Variables: Plaintext, visible in logs, suitable for non-sensitive configuration like feature flags, URLs, environment names.

env:
  API_KEY: ${{ secrets.API_KEY }}         # secret
  LOG_LEVEL: ${{ vars.LOG_LEVEL }}        # variable
  APP_NAME: ${{ vars.APP_NAME }}          # variable

Set variables at Settings > Secrets and variables > Actions > Variables tab.

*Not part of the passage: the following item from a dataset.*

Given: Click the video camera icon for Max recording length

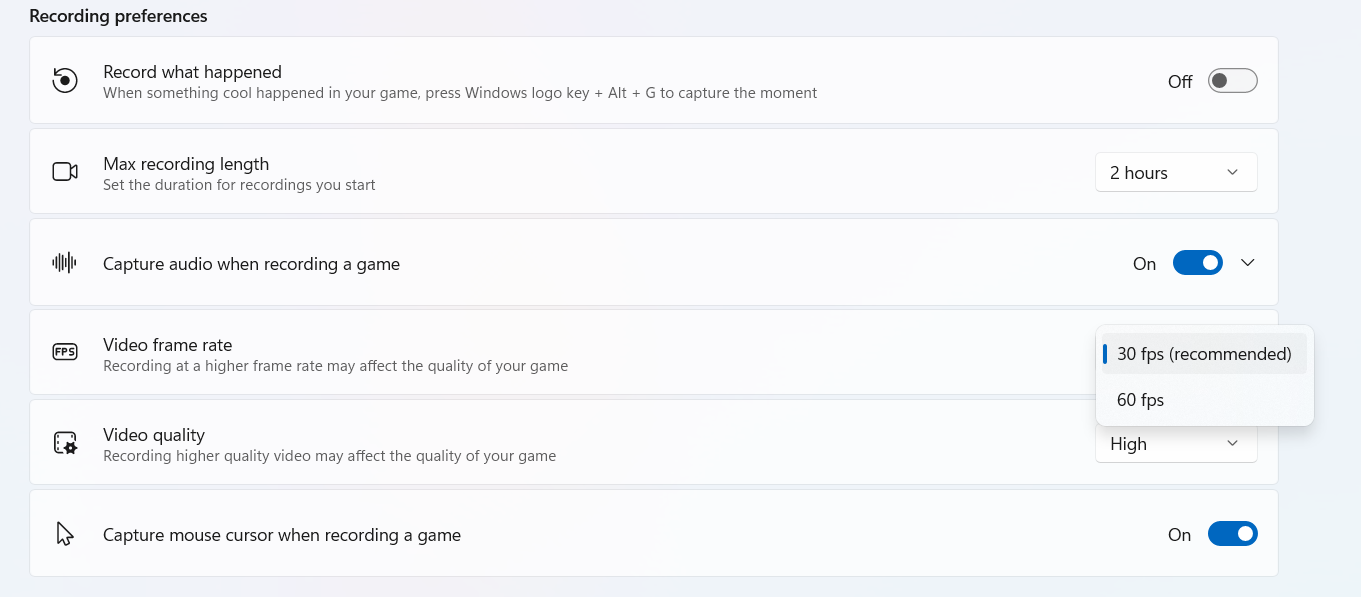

Environment-scoped secrets

For production deployments, use environments to add an extra approval gate:

jobs:
  deploy-production:
    runs-on: ubuntu-latest
    environment: production  # This job uses production-scoped secrets
    steps:
      - name: Deploy to production
        run: ./deploy.sh
        env:
          DATABASE_URL: ${{ secrets.DATABASE_URL }}

Configure the production environment in Settings > Environments:

  • Set required reviewers (a human must approve before the job runs)
  • Set deployment branches (only main can deploy to production)
  • Add environment-specific secrets (production DATABASE_URL vs staging DATABASE_URL)
# Deployment with environment protection
jobs:
  deploy:
    runs-on: ubuntu-latest
    environment:
      name: production
      url: https://yourdomain.com
    steps:
      - run: echo "Deploying to production..."

The url field adds a deployment link to the GitHub PR interface.

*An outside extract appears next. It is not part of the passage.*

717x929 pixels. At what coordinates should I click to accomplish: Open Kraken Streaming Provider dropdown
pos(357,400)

Handling secrets in composite actions

If you build a reusable action, secrets must be passed explicitly as inputs — they don’t inherit automatically:

# .github/actions/deploy/action.yml
name: Deploy
inputs:
  api-key:
    description: "API key for deployment"
    required: true
runs:
  using: composite
  steps:
    - name: Deploy
      shell: bash
      run: ./deploy.sh
      env:
        API_KEY: ${{ inputs.api-key }}

Usage:

- uses: ./.github/actions/deploy
  with:
    api-key: ${{ secrets.DEPLOY_API_KEY }}

Preventing secret exposure

Even with masking, there are ways to accidentally leak secrets:

Base64 encoding bypasses masking: If you encode a secret to pass it somewhere, the encoded version is not masked.

# This will NOT be masked in logs:
echo ${{ secrets.MY_SECRET }} | base64

Printing to files then echoing: GitHub only masks the raw value, not derived forms.

Third-party actions: Any action you uses has access to environment variables. Prefer actions from verified publishers and pin to a specific commit SHA instead of a tag:

# Safer: pinned to a specific commit
- uses: actions/checkout@11bd71901bbe5b1630ceea73d27597364c9af683

# Less safe: tag can be moved
- uses: actions/checkout@v4

Rotating secrets

Secrets don’t expire automatically. Build rotation into your process:

  1. Generate a new credential
  2. Update the secret via gh secret set or the UI
  3. Verify the workflow passes with the new secret
  4. Revoke the old credential

If a secret is exposed, revoke it at the source immediately, then update GitHub. Treat any exposure as a full rotation event, not just an update.